THE INPUT:
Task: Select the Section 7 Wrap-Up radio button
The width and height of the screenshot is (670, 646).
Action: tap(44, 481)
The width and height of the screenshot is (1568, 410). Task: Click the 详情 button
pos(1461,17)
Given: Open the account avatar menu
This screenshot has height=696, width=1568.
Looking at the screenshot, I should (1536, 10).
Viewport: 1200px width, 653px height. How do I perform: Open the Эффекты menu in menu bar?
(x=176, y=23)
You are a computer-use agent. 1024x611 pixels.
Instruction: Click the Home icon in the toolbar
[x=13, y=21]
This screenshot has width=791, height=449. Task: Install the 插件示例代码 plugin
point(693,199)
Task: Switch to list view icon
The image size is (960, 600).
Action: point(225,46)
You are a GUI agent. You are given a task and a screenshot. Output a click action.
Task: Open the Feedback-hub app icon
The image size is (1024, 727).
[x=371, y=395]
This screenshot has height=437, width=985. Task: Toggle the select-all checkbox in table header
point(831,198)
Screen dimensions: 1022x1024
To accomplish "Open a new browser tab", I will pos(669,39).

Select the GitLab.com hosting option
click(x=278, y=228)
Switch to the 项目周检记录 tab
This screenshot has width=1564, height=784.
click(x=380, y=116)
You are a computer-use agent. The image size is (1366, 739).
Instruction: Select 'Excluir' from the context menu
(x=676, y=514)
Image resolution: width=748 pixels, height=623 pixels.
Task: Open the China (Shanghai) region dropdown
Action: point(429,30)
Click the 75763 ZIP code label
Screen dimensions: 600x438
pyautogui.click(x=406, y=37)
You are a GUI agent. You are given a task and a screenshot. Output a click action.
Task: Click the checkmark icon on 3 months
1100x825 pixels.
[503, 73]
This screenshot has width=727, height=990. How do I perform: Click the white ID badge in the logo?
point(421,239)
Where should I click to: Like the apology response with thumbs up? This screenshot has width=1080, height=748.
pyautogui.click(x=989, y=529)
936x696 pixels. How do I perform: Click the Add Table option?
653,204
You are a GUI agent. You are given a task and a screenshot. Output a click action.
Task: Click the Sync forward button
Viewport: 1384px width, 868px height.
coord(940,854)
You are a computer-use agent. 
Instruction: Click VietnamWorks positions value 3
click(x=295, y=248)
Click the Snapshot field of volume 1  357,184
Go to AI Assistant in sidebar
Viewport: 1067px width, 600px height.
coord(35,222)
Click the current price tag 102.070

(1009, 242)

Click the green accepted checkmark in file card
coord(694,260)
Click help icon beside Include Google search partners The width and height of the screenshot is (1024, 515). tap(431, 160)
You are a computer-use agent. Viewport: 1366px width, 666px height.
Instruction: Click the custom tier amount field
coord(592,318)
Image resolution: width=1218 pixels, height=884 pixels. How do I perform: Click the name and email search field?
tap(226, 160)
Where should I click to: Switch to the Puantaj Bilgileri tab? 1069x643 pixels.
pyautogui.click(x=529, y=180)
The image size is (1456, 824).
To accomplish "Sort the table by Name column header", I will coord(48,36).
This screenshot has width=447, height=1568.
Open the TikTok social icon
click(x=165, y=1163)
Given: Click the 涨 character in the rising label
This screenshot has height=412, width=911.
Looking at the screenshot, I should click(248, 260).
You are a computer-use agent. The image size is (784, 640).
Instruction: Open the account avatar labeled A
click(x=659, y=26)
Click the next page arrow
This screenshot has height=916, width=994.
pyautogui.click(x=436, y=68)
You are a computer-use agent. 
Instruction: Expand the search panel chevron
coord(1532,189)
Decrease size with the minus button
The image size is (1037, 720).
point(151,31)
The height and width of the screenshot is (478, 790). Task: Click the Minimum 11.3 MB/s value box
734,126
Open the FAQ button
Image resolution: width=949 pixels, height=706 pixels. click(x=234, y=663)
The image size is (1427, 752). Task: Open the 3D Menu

INSTRUCTIONS FOR THE TASK: Every entry above should be transcribed exactly and in full.

OUTPUT BELOW:
Task: Select the Section 7 Wrap-Up radio button
The width and height of the screenshot is (670, 646).
Action: tap(44, 481)
The width and height of the screenshot is (1568, 410). Task: Click the 详情 button
pos(1461,17)
Given: Open the account avatar menu
This screenshot has height=696, width=1568.
Looking at the screenshot, I should (1536, 10).
Viewport: 1200px width, 653px height. How do I perform: Open the Эффекты menu in menu bar?
(x=176, y=23)
You are a computer-use agent. 1024x611 pixels.
Instruction: Click the Home icon in the toolbar
[x=13, y=21]
This screenshot has width=791, height=449. Task: Install the 插件示例代码 plugin
point(693,199)
Task: Switch to list view icon
The image size is (960, 600).
Action: point(225,46)
You are a GUI agent. You are given a task and a screenshot. Output a click action.
Task: Open the Feedback-hub app icon
The image size is (1024, 727).
[x=371, y=395]
This screenshot has height=437, width=985. Task: Toggle the select-all checkbox in table header
point(831,198)
Screen dimensions: 1022x1024
To accomplish "Open a new browser tab", I will pos(669,39).

Select the GitLab.com hosting option
click(x=278, y=228)
Switch to the 项目周检记录 tab
This screenshot has width=1564, height=784.
click(x=380, y=116)
You are a computer-use agent. The image size is (1366, 739).
Instruction: Select 'Excluir' from the context menu
(x=676, y=514)
Image resolution: width=748 pixels, height=623 pixels.
Task: Open the China (Shanghai) region dropdown
Action: point(429,30)
Click the 75763 ZIP code label
Screen dimensions: 600x438
pyautogui.click(x=406, y=37)
You are a GUI agent. You are given a task and a screenshot. Output a click action.
Task: Click the checkmark icon on 3 months
1100x825 pixels.
[503, 73]
This screenshot has width=727, height=990. How do I perform: Click the white ID badge in the logo?
point(421,239)
Where should I click to: Like the apology response with thumbs up? This screenshot has width=1080, height=748.
pyautogui.click(x=989, y=529)
936x696 pixels. How do I perform: Click the Add Table option?
653,204
You are a GUI agent. You are given a task and a screenshot. Output a click action.
Task: Click the Sync forward button
Viewport: 1384px width, 868px height.
coord(940,854)
You are a computer-use agent. 
Instruction: Click VietnamWorks positions value 3
click(x=295, y=248)
Click the Snapshot field of volume 1  357,184
Go to AI Assistant in sidebar
Viewport: 1067px width, 600px height.
coord(35,222)
Click the current price tag 102.070

(1009, 242)

Click the green accepted checkmark in file card
coord(694,260)
Click help icon beside Include Google search partners The width and height of the screenshot is (1024, 515). tap(431, 160)
You are a computer-use agent. Viewport: 1366px width, 666px height.
Instruction: Click the custom tier amount field
coord(592,318)
Image resolution: width=1218 pixels, height=884 pixels. How do I perform: Click the name and email search field?
tap(226, 160)
Where should I click to: Switch to the Puantaj Bilgileri tab? 1069x643 pixels.
pyautogui.click(x=529, y=180)
The image size is (1456, 824).
To accomplish "Sort the table by Name column header", I will coord(48,36).
This screenshot has width=447, height=1568.
Open the TikTok social icon
click(x=165, y=1163)
Given: Click the 涨 character in the rising label
This screenshot has height=412, width=911.
Looking at the screenshot, I should click(248, 260).
You are a computer-use agent. The image size is (784, 640).
Instruction: Open the account avatar labeled A
click(x=659, y=26)
Click the next page arrow
This screenshot has height=916, width=994.
pyautogui.click(x=436, y=68)
You are a computer-use agent. 
Instruction: Expand the search panel chevron
coord(1532,189)
Decrease size with the minus button
The image size is (1037, 720).
point(151,31)
The height and width of the screenshot is (478, 790). Task: Click the Minimum 11.3 MB/s value box
734,126
Open the FAQ button
Image resolution: width=949 pixels, height=706 pixels. click(x=234, y=663)
The image size is (1427, 752). Task: Open the 3D Menu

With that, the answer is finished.